Just a few years ago, many of us had our retirement dreams firmly in place. We were going to be able to retire earlier than we thought. Then the financial boom turned sour. Although retirement may have been pushed back, there are strategies to take to make it happen.

According to Ray Price in BottomLine Personal, "Based on my counseling experience, the people who stick with their plans and retire comfortably have similar traits." Following are some of those traits.

 

  • Both spouses agree on the same retirement dream and have a low level of debt and no credit card debt.
  • Only after couples spend money toward their financial goals do they reward themselves; for example, by going out to dinner or taking a vacation.
  • Their common goals lead naturally to strategic financial habits.
  • They save at least 10 percent of their gross income annually. (In retirement, you'll need annual income equal to 70 percent to 80 percent of your current salary and possibly more.
  • If you're now between the ages of 35 and 40 and haven't saved a nickel, you'll need to save at least 15 percent of your annual income.)
  • They contribute the maximum to their 401(k), 403(b), Keogh and/or SEP retirement plans. They also fully fund other tax-advantaged investments, too, such as IRAs.
  • They reprioritize their spending. Most people spend far too much of their income on short-term satisfaction, such as restaurants, clothes and movies.
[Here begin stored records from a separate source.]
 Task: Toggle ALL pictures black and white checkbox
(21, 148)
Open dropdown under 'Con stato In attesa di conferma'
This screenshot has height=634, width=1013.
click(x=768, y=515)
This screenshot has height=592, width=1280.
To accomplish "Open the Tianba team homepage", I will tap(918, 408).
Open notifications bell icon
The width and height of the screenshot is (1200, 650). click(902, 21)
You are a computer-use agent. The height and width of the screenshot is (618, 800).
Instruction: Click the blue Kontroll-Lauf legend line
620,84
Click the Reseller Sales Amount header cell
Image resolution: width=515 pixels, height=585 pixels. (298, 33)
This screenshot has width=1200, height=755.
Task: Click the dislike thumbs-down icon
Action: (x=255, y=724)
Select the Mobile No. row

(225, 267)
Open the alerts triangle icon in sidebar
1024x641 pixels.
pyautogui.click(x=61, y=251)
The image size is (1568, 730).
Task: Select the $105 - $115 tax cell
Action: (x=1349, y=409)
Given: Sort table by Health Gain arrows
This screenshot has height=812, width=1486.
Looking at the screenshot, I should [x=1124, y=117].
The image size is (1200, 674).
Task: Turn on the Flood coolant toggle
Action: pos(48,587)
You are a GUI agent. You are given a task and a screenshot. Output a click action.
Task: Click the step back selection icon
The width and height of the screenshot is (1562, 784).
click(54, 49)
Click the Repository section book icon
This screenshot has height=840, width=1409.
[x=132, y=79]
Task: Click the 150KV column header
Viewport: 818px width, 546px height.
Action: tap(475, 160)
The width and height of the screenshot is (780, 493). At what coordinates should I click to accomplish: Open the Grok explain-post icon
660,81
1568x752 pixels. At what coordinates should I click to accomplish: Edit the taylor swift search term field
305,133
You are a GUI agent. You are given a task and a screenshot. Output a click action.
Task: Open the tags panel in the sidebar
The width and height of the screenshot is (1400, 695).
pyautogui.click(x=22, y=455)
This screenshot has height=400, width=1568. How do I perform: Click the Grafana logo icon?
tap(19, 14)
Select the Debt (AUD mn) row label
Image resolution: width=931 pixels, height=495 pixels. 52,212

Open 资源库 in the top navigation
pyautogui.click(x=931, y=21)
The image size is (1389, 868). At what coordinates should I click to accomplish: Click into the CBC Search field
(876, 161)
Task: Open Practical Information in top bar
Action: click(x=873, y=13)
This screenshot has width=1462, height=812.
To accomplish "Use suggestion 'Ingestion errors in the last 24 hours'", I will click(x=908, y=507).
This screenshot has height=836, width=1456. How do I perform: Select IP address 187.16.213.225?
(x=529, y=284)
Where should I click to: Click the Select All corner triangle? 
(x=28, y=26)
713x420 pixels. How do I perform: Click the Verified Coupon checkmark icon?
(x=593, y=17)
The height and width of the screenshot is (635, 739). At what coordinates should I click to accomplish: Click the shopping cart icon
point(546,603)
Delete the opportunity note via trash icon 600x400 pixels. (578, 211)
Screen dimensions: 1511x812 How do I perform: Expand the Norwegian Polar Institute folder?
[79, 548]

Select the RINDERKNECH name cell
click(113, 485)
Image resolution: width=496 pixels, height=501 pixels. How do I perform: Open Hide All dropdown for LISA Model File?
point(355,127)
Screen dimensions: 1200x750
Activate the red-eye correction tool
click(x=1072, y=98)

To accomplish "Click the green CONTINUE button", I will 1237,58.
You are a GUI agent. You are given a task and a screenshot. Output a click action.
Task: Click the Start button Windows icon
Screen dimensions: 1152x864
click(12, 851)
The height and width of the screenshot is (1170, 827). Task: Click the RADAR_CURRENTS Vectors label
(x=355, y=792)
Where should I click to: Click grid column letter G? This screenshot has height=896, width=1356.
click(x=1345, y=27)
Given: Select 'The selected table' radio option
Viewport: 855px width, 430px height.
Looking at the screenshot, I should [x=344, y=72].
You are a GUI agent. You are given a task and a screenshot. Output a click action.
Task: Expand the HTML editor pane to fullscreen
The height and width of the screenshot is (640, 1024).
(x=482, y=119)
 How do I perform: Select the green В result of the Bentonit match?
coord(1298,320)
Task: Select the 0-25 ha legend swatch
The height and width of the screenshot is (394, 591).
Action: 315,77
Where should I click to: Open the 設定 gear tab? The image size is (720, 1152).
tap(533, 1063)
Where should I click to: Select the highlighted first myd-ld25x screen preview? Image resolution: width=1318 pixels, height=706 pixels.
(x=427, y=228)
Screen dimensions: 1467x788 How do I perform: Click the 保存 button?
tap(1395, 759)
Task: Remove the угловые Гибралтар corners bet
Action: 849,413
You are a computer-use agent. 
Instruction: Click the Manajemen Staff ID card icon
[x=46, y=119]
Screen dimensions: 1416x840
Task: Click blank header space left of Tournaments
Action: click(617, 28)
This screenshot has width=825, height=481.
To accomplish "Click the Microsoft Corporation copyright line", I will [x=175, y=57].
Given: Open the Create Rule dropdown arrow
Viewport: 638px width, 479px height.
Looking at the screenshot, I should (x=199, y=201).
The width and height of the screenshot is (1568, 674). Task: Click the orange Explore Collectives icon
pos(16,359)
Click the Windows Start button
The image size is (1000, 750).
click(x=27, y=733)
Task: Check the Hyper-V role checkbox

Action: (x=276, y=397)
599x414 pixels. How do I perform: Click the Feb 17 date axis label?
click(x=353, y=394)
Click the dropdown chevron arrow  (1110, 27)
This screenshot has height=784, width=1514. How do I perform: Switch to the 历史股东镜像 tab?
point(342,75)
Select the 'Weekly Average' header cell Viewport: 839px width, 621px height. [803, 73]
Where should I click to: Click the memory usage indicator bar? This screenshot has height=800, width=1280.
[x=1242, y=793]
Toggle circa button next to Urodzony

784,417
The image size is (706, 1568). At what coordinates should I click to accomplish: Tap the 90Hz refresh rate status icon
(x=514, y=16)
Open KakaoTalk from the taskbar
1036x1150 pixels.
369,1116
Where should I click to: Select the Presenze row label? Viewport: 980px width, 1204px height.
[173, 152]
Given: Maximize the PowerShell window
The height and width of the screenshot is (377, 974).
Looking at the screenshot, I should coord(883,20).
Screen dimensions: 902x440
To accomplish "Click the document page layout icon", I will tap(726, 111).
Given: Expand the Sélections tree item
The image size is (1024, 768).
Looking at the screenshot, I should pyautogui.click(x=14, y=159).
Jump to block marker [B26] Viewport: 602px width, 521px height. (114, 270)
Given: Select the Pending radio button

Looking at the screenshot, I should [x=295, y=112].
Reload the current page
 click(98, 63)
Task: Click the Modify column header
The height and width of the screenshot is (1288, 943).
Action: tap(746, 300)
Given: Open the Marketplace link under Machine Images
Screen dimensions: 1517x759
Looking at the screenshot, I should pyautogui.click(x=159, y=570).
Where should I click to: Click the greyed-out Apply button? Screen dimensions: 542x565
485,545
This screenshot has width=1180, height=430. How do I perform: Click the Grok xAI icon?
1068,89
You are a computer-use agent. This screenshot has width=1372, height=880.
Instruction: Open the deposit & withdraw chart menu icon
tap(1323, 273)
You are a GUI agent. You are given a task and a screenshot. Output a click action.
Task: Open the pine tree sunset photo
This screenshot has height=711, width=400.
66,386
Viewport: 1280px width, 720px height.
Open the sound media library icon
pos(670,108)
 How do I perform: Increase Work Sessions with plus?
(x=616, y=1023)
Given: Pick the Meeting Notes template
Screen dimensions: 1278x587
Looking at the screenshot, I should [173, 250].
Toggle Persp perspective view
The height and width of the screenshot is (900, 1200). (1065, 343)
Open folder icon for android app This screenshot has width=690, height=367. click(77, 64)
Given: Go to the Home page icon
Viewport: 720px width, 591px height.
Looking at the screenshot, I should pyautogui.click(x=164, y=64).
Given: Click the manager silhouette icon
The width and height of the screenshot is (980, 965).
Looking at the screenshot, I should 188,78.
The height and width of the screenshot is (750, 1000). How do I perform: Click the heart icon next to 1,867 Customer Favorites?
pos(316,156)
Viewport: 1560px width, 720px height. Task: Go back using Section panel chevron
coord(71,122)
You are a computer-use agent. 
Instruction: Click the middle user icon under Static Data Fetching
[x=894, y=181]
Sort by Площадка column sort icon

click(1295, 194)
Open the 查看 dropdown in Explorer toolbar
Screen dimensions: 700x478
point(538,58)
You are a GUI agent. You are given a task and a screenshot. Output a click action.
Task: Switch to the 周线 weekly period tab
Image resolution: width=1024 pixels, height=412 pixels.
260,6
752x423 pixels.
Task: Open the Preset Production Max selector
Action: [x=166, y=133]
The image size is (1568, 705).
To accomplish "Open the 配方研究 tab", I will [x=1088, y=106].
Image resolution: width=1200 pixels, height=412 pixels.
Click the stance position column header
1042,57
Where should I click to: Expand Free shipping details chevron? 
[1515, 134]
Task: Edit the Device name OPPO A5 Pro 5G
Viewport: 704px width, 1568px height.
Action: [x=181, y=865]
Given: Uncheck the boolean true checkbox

    Price recommends that people focus on long-term spending goals that redirect some current spending toward lifelong security. Following are more examples of how to save for retirement.

    Don't lease a car unless it's for business. Leasing is a status trip and a waste of money. Drive a vehicle for at least four years after it's paid off. You will soon save enough to buy your next car for cash.

    Put your investment spending on automatic pilot. Spend less on elaborate vacations and trendy clothes. Have savings automatically transferred to an investment account every month.

    Control your mortgage. Early retirement is much easier if your home is paid off. If you intend to retire early, get a 15-year mortgage with a lower interest rate. While monthly payments are higher, more of your money will go toward the future rather than the present. If you have a 30-year mortgage and it makes no economic sense to refinance, cut the loan term in half by adding an extra principal payment every month - or simply pay an extra $100 a month on a 30-year, $150,000 mortgage and you'll slash its term to 22 years.